Washington monitored the crossing of the Hudson River from Verplanck’s Point. The plans were working perfectly, and Washington, like a great director, savored each scene. One of the officers seeing Washington at the point, wrote he was, “manifestly elated at the spectacle; he seemed to see a better destiny arising as he watched the French army embarking on this expedition,” (Blanchard’s Journal; Johnston, The Yorktown Campaign).

It made simple good military sense to appear to be marching against NYC so the French army could safely move past NYC. We saw from the first business item of the Wethersfield Conference that the ships under Barras could not safely transport the French army and the artillery to the Chesapeake. They had to march. At first, Dr Thacher, Surgeon in the Massachusetts regiment, did not understand why the French and Americans were not themselves attacked by the royal army.

“To our officers, the inactivity of the royal army in New York is truly unaccountable: they might, without risking a great deal, harass our army on its march, and subject us to irreparable injury;”
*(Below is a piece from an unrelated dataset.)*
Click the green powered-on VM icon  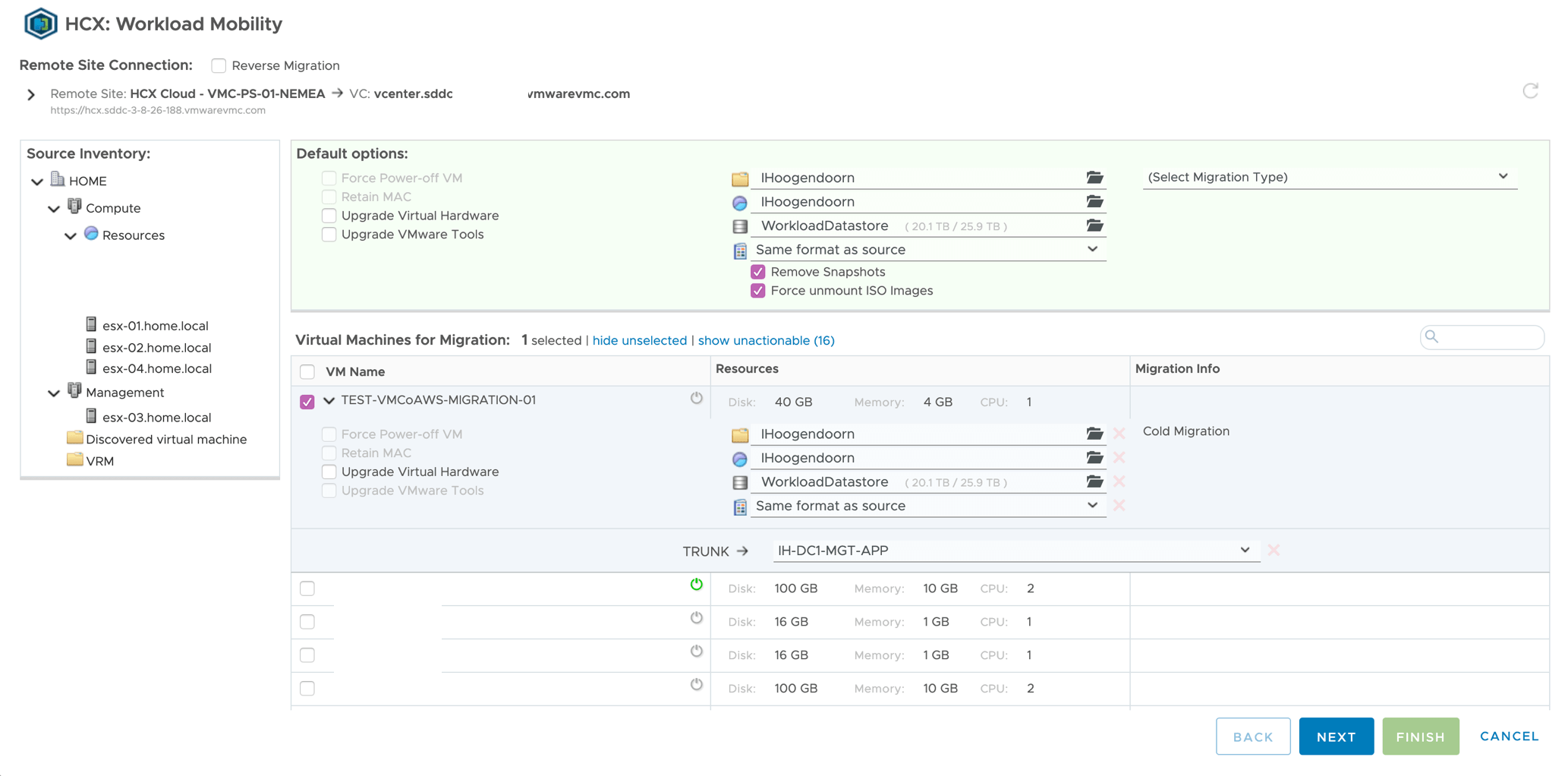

But then after the army safely passed NYC, Dr. Thacher understood Washington’s strategy. “The great secret respecting our late preparations and movements can now be explained. It was a judiciously concerted stratagem, calculated to menace and alarm Sir Henry Clinton for the safety of the garrison of New York, and induce him to recall a part of his troops from Virginia, for his own defense; The deception has proved completely successful; (3000 fresh Hessian troops from Europe were diverted to NYC). His Excellency General Washington, having succeeded in a masterly piece of generalship, has now the satisfaction of leaving his adversary to ruminate on his own mortifying situation, and to anticipate the perilous fate which awaits his friend, Lord Cornwallis, in a different quarter.”

And so we clearly see that New York City always had to be the first objective, whether it was a true military objective or just a deception to get past General Clinton’s army. In either case, the Wethersfield Plan’s first movement to mass the armies above NYC made complete sense. Like chess masters, Washington and Rochambeau were following a strategy born at the Wethersfield Conference and leading to a checkmate in Virginia. Like poet warriors and artists they obscured the situation just enough to let the imaginations of friend and foe race ahead before their armies, to fill the countryside with suspense, and to fill the enemy with misdirection.